Brief 1 ->
Answer these questions using the obituary excerpt:
(a) In what year did she marry Georges Marchal?
(b) Who directed Les Amants de minuit?
(c) Who played the circus performer in La Fete a Henriette?
Brief 2 -> Reproduce the part of the obituary excerpt that starts at "It was the first" and ends at "its freewheeling ideas.", word for word.

Text shown ->
David Shipman’s “Independent” obituary in 1995:
In 1948 she co-starred with Georges Marchal in La Passagere, the first of several teamings; they were married in 1951. Marchal was probably France’s most popular movie idol after Jean Marais – and she co-starred with Marais in Roger Richebe’s Les Amants de minuit (1952), a modern Cinderella tale of charm and humour. She played a lonely girl who, on Christmas Eve, attracts the attention of a rich young man who buys her a dress from the shop where she works; this leads to complications when her boss sees them at a night- club.
It was the first of her films to be seen widely outside France; along with Julien Duvivier’s La Fete a Henriette, a comedy about a screenwriter (Michel Auclair), a dressmaker (Robin) and a circus performer – played by Hildegarde Neff, who had earlier starred in Film Ohne Titel, from which this movie borrowed several of its freewheeling ideas.

Dataset excerpt ->
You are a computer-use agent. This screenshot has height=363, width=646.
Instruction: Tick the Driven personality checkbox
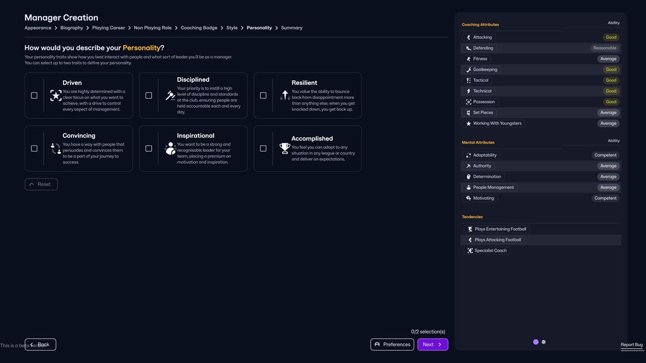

Written answer 1 ->
(a) 1951
(b) Roger Richebe
(c) Hildegarde Neff

Written answer 2 ->
It was the first of her films to be seen widely outside France; along with Julien Duvivier’s La Fete a Henriette, a comedy about a screenwriter (Michel Auclair), a dressmaker (Robin) and a circus performer – played by Hildegarde Neff, who had earlier starred in Film Ohne Titel, from which this movie borrowed several of its freewheeling ideas.